EXTRACT PROVIDED>
+++
Fake KYC Update Scam India — How to Detect, Block, and Recover (2026)
The “your KYC will expire in 24 hours, click here to update” SMS is the single biggest banking scam in India today. RBI has clarified — repeatedly — that no bank ever asks customers to update KYC by clicking a link, by installing an app, or over a call. This page explains exactly how the scam runs, how to spot it in 30 seconds, how to lock the account if you've already clicked, and how to claim a refund under the RBI customer-liability framework.
Citizen Crisis Response Network — 90-minute rule
If you clicked a fake KYC link or shared an OTP: hang up → freeze your account through net-banking → call 1930 → file at cybercrime.gov.in → write to your bank within 24 hours. Most refunds depend on action inside the first 90 minutes.
Direct answer (featured snippet)
Genuine KYC updates in India are done only by visiting the bank branch, through the bank's verified app/website (no link in SMS), or via a video-KYC session that you initiate. A KYC update SMS that contains a link, a phone number, or threatens 24-hour account closure is a scam. If you have already clicked: change your net-banking password, call 1930, file a complaint at cybercrime.gov.in, freeze your debit card, and email a written complaint to your bank within 24 hours quoting the reference numbers — RBI's 2017 framework can give you a full refund if you reported within 3 working days.
+++
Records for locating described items
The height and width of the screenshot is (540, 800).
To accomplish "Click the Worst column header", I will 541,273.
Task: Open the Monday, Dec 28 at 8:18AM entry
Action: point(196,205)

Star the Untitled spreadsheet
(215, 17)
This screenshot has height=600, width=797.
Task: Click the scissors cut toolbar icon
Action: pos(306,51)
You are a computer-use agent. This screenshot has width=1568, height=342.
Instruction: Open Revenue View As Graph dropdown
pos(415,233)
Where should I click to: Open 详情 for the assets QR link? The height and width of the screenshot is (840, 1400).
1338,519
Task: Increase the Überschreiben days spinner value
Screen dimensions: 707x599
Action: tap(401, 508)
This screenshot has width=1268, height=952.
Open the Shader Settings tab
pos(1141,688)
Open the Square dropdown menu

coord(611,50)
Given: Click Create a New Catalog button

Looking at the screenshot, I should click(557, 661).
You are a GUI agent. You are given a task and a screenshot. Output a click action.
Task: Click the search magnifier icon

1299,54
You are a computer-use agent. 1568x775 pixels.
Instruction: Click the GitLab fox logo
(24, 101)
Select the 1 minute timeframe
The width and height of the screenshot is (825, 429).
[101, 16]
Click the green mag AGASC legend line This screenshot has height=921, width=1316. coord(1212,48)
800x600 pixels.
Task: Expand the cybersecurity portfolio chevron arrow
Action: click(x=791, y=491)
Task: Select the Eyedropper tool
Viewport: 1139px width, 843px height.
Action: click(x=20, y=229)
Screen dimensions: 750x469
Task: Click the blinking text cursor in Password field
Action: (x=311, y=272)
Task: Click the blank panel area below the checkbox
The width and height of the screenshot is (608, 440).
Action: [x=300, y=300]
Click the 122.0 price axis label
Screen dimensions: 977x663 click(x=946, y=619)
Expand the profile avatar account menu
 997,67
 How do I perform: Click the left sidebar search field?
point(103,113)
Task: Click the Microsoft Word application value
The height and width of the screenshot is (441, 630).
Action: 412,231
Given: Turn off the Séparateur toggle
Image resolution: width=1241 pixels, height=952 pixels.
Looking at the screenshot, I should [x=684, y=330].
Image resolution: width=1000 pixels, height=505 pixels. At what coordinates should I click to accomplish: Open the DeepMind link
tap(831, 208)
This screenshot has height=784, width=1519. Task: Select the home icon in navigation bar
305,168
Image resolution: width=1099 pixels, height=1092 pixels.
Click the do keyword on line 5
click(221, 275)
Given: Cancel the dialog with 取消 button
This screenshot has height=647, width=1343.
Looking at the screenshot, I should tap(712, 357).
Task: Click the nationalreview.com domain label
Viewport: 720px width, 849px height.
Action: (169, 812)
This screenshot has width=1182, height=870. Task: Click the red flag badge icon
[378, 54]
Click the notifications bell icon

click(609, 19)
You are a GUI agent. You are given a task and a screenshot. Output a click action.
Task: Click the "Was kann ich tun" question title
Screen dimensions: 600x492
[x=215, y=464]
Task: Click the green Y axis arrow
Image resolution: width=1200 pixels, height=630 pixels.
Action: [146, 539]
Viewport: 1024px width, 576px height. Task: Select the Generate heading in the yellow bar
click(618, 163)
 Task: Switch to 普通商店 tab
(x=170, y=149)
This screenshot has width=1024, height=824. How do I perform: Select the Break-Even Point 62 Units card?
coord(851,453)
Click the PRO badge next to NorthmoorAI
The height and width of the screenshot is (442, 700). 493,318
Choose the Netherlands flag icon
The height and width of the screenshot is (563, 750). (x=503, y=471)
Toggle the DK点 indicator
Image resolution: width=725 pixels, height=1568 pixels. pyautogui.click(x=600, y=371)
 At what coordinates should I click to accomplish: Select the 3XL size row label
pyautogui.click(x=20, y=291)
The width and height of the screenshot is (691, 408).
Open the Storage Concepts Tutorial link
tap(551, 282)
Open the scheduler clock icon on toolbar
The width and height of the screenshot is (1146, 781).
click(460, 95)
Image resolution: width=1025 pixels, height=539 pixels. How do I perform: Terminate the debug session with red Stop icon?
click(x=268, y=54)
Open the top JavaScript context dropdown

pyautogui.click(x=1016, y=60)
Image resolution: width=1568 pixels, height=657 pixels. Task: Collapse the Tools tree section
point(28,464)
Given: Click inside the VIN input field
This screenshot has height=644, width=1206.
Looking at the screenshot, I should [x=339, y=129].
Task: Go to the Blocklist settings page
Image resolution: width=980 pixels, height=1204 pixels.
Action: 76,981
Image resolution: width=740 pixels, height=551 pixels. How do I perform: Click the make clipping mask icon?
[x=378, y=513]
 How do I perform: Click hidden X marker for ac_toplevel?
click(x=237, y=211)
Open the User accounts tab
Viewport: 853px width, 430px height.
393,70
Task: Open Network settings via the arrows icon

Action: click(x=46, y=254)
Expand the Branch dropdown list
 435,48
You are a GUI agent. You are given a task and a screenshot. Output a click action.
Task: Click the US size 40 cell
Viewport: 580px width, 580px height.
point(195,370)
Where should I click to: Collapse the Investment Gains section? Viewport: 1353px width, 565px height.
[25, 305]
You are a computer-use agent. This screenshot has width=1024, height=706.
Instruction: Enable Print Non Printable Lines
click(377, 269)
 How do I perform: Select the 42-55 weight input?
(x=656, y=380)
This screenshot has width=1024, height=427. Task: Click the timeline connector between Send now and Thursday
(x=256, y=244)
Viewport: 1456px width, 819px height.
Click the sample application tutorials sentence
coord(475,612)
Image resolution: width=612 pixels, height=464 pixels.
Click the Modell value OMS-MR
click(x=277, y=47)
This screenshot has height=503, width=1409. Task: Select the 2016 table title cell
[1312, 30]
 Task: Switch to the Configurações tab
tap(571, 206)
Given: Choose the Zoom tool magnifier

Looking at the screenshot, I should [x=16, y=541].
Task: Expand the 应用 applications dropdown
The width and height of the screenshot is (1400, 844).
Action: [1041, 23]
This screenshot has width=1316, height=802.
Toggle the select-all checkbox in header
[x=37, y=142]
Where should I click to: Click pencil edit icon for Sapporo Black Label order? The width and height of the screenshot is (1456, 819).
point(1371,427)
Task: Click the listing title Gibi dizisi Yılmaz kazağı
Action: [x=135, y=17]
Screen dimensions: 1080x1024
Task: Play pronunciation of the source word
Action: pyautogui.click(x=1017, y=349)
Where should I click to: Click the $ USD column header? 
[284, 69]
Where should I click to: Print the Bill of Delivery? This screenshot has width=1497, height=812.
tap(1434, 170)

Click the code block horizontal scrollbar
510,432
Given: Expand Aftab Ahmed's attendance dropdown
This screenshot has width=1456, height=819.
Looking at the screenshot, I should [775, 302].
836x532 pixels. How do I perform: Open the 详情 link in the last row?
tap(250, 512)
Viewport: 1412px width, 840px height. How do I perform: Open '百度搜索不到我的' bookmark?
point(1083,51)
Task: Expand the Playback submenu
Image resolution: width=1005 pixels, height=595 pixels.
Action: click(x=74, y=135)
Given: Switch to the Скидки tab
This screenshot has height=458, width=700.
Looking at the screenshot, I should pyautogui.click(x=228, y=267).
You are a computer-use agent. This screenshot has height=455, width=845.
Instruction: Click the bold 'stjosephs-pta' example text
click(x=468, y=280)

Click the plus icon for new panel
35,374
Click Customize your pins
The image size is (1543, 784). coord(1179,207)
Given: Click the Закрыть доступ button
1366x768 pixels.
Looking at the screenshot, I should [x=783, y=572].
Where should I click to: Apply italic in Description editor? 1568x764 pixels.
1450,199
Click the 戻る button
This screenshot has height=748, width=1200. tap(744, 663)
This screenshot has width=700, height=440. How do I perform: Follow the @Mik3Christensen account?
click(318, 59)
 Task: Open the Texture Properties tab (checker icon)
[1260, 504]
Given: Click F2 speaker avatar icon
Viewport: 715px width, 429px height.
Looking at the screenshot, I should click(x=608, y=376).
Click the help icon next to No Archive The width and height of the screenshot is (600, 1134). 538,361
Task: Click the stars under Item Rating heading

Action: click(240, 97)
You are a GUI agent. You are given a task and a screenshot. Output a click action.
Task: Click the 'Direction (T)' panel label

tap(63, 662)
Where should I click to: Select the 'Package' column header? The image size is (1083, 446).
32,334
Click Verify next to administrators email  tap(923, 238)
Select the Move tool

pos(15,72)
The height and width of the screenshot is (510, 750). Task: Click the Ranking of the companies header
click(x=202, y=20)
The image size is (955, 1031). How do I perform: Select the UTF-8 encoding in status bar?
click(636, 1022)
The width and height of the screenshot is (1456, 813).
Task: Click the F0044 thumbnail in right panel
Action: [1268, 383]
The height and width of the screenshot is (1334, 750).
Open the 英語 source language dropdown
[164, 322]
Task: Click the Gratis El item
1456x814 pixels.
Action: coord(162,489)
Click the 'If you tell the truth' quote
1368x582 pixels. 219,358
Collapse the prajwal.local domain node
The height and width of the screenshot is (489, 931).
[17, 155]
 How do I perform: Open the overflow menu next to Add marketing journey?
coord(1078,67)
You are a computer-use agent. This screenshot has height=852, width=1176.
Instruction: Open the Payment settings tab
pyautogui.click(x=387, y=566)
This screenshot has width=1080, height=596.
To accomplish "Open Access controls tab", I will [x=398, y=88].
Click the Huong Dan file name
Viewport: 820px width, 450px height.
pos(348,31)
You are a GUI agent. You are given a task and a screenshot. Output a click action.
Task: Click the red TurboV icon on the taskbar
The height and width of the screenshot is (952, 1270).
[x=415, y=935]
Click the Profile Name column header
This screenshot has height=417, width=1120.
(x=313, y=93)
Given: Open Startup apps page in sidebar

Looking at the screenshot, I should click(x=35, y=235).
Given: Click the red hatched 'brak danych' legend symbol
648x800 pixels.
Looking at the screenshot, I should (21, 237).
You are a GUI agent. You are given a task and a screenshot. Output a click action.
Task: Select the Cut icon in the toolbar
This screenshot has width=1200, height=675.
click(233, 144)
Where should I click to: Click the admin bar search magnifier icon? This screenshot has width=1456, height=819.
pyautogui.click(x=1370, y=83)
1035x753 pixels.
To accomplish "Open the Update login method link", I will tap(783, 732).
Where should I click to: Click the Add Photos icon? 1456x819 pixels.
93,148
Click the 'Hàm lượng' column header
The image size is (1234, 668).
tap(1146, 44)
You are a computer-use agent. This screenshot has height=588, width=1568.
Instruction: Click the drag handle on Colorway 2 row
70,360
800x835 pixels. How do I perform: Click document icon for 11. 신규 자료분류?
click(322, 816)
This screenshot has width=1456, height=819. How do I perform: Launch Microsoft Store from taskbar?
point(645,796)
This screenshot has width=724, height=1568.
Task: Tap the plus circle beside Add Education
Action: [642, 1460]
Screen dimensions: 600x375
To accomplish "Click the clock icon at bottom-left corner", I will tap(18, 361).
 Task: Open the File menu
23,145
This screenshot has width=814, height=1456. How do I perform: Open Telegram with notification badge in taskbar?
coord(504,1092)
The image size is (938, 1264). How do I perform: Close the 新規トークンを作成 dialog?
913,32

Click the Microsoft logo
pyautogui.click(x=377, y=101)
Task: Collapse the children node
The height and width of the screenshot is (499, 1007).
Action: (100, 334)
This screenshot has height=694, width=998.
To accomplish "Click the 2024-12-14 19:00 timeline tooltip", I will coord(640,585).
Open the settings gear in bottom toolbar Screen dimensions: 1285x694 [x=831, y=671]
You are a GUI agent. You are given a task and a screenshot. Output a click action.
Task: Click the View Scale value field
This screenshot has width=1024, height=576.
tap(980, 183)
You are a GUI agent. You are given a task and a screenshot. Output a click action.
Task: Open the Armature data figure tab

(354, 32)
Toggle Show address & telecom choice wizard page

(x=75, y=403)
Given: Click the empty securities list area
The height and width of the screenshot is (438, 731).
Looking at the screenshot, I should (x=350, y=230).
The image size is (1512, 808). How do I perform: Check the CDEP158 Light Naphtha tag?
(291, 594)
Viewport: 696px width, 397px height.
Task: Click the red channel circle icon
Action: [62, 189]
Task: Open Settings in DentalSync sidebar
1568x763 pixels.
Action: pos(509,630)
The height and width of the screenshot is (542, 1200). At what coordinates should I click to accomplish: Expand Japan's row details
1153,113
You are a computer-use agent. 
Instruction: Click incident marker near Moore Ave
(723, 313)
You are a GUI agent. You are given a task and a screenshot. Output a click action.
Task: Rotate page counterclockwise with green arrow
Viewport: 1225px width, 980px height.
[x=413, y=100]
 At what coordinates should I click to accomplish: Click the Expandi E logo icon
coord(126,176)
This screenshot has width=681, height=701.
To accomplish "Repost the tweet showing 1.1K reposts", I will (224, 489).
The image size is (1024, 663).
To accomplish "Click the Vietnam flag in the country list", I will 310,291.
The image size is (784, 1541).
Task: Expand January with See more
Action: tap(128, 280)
+++
DIRECTION 1>
From the KYC scam page, reproduce the passage starting with "Citizen Crisis Response" and going on through "first 90 minutes.".
DIRECTION 2>
Under RBI's 2017 framework, as the KYC scam page describes it, within how many working days must you report to be eligible for a full refund?

TASK OUTPUT 1>
Citizen Crisis Response Network — 90-minute rule
If you clicked a fake KYC link or shared an OTP: hang up → freeze your account through net-banking → call 1930 → file at cybercrime.gov.in → write to your bank within 24 hours. Most refunds depend on action inside the first 90 minutes.

TASK OUTPUT 2>
Within 3 working days.